Required work
Restate exactly, please, each line of the listing from the one with "Task: Click the green Free Trial button" to the last, including both.

Exercise data
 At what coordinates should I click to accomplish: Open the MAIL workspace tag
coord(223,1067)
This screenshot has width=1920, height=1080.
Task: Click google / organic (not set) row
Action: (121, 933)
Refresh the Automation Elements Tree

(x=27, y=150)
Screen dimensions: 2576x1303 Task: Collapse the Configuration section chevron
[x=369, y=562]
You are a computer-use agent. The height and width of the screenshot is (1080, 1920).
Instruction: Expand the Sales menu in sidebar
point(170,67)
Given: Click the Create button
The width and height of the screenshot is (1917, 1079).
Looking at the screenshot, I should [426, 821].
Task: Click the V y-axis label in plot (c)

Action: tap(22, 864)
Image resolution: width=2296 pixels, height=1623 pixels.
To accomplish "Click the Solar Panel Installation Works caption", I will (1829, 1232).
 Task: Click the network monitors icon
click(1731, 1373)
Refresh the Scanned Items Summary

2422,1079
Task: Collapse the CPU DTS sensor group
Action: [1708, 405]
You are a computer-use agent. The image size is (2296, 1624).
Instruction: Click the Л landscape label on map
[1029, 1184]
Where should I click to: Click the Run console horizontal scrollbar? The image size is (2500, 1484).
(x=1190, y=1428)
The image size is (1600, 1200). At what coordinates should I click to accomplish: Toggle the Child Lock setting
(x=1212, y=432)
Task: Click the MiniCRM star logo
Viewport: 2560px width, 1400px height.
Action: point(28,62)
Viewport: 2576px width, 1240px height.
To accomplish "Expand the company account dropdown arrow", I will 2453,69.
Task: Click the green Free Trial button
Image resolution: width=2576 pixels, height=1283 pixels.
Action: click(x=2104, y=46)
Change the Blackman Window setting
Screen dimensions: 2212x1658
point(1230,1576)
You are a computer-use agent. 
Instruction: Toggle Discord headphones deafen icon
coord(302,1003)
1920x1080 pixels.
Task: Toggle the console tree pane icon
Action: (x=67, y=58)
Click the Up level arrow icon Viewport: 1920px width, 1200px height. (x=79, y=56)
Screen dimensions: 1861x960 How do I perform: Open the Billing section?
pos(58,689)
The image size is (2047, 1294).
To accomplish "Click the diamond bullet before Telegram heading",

Response to the task
Task: Click the green Free Trial button
Image resolution: width=2576 pixels, height=1283 pixels.
Action: click(x=2104, y=46)
Change the Blackman Window setting
Screen dimensions: 2212x1658
point(1230,1576)
You are a computer-use agent. 
Instruction: Toggle Discord headphones deafen icon
coord(302,1003)
1920x1080 pixels.
Task: Toggle the console tree pane icon
Action: (x=67, y=58)
Click the Up level arrow icon Viewport: 1920px width, 1200px height. (x=79, y=56)
Screen dimensions: 1861x960 How do I perform: Open the Billing section?
pos(58,689)
The image size is (2047, 1294).
To accomplish "Click the diamond bullet before Telegram heading",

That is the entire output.